KDF to Pay for Meals After Govt Scraps Lunch Subsidy

President William Ruto during cadets Commissioning Parade at the Kenya Military Academy in Lanet
President William Ruto during the cadets commissioning parade at the Kenya Military Academy in Lanet on May 31, 2024.
PCS

Officers from the Kenya Defence Forces (KDF) will be required to dig deeper into their pockets to cater for meals starting July 1, following the government’s decision to scrap the exchequer-funded lunch subsidy.

The Ministry of Defence (MOD) has introduced a Pay-As-You-Eat (PAYE) system to replace the traditional subsidised lunch program. This move has sparked concern, especially among junior officers who have long relied on the subsidised meals amid tough economic conditions.

According to the ministry, the new policy aims to streamline budgetary allocations and enhance the efficiency of government resource utilisation. Officials argue that the decision was driven by the need to modernise operations within the military as part of broader public sector reforms.

Further, the ministry clarified that the change is not designed to remove previously enjoyed benefits but is instead aligned with international military best practices. It emphasised that the goal is to offer flexibility and convenience to service members and improve cost-effectiveness across the board.

kdf cadets
Officers of the Kenya Defence Forces during the Cadets Commissioning Parade, Kenya Military Academy, Lanet on Wednesday, April 16, 2025.
PCS

“The decision to transition from the exchequer-funded lunch program for service members to the Pay-As-You-Eat system has been necessitated by the need to streamline budgetary allocation, efficiency in use of government resources, facilitating access to a variety of meals that suit individual preferences, and alignment to best military practices both regionally and internationally,” the ministry said. 

“The exchequer-funded lunch system has proved non-cost-effective. It does not offer flexibility of time, nor does it provide the convenience of a feeding place, and it has been faulted for loss of working hours due to long queues and duplication of ration scales when service members are assigned to different camps,” the statement added.

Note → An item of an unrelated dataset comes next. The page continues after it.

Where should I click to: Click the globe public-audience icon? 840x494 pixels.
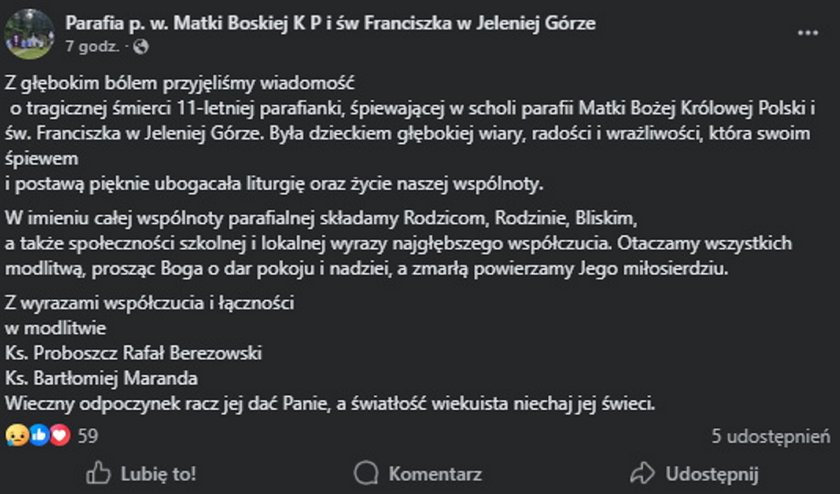coord(140,46)
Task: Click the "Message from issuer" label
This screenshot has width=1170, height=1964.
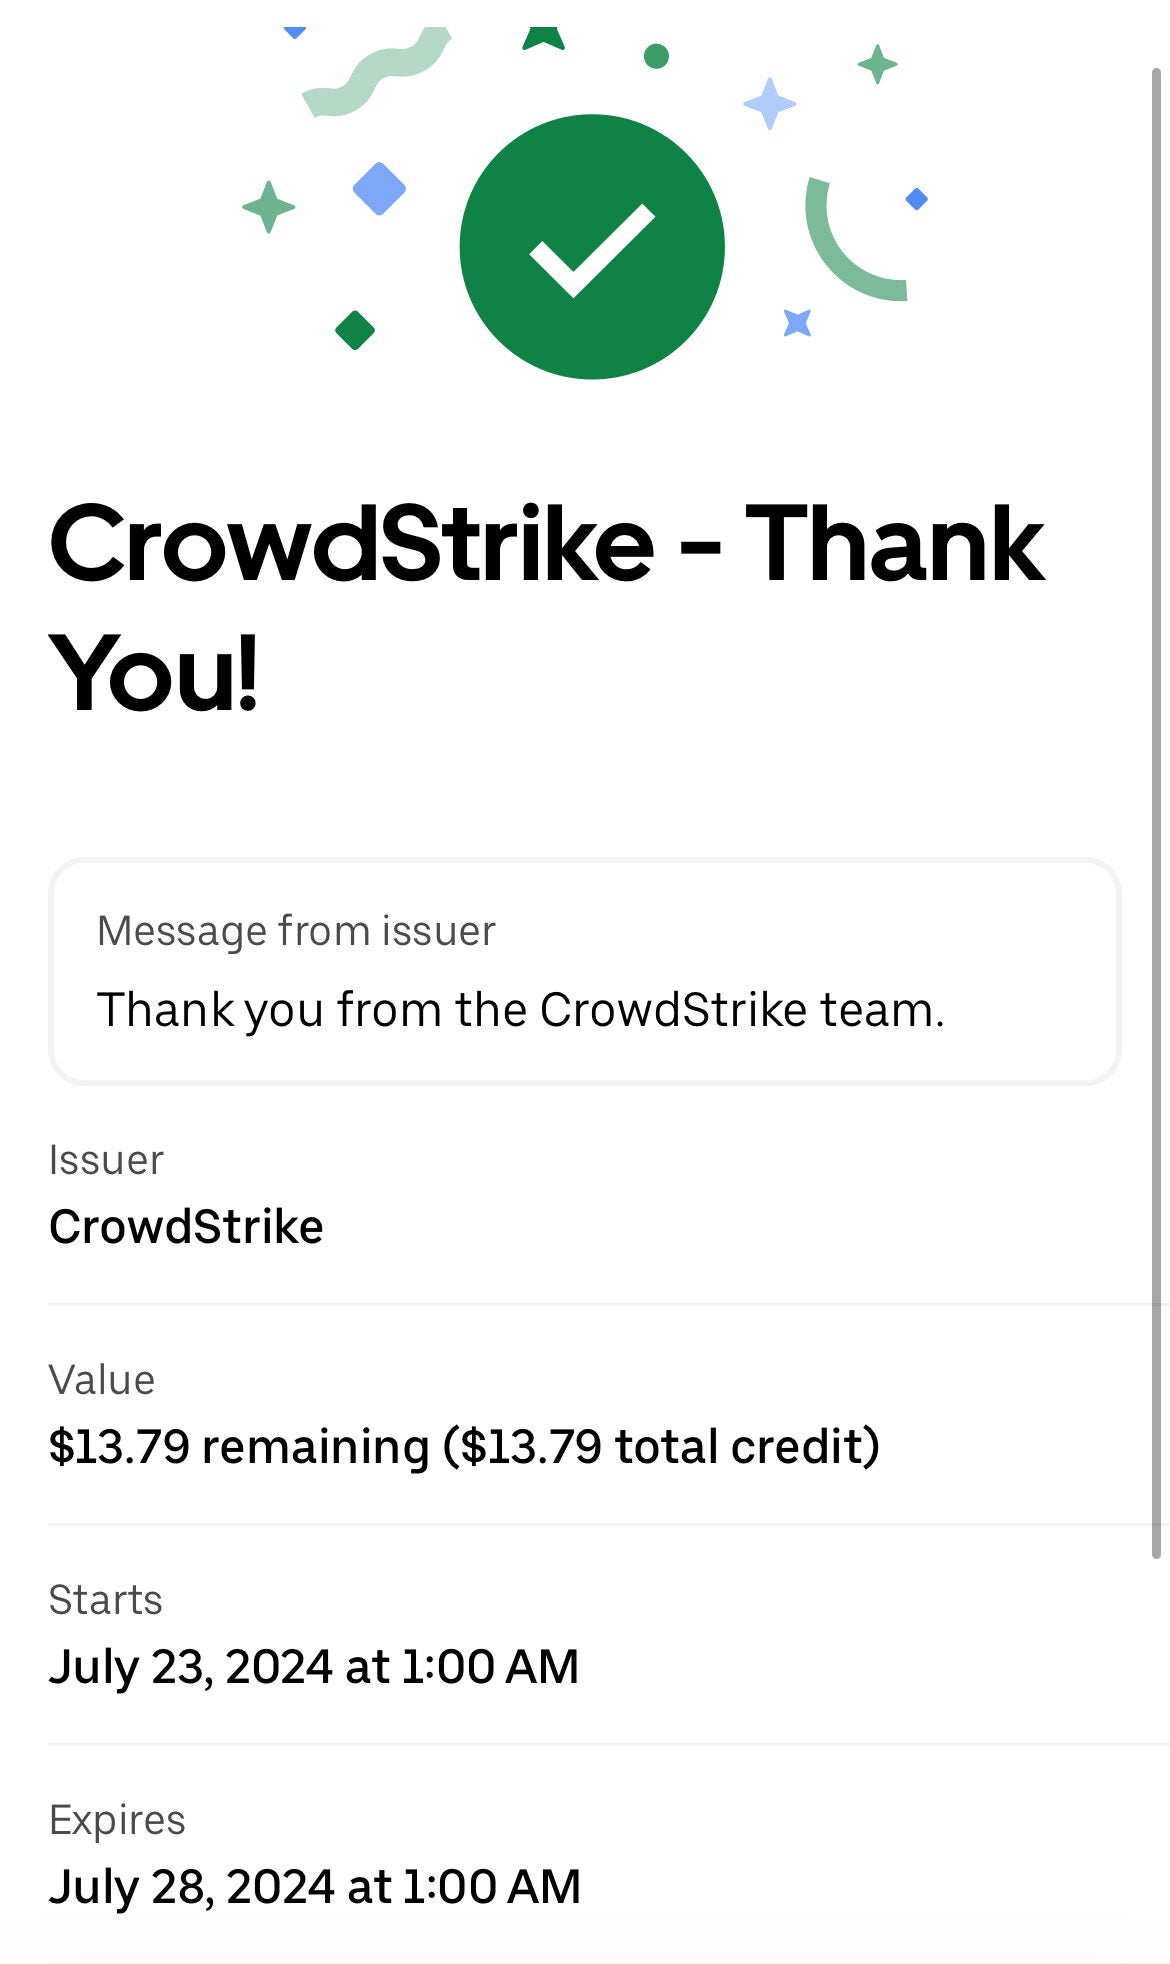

Already, the Kenya Army Headquarters has issued a circular to all operational bases and camps regarding the transition to the new payment system, which takes effect tomorrow.

The communiqué directed the camps to prepare adequately by ensuring that existing mess infrastructure, facilities, and amenities are ready to support the Pay-As-You-Eat program. 

It further noted that any additional requirements will be addressed progressively on a case-by-case basis during the 2025/2026 Financial Year.

Over the past two years, the government has intensified efforts to consolidate public spending as part of broader fiscal reforms aimed at reducing the national budget deficit and managing mounting public debt.

The National Treasury has consistently pursued expenditure rationalisation policies, including budget cuts across ministries, state departments, and semi-autonomous government agencies. These measures have included a freeze on new projects, merging overlapping agencies, and limiting non-essential travel and allowances.

This includes the adoption of performance-based budgeting and a shift toward cost-sharing models in non-core state functions, such as subsidised school meals, health insurance, and military logistics. The scrapping of the KDF lunch subsidy is part of the wider austerity push as the government seeks to trim recurrent expenditure and redirect funds to development priorities.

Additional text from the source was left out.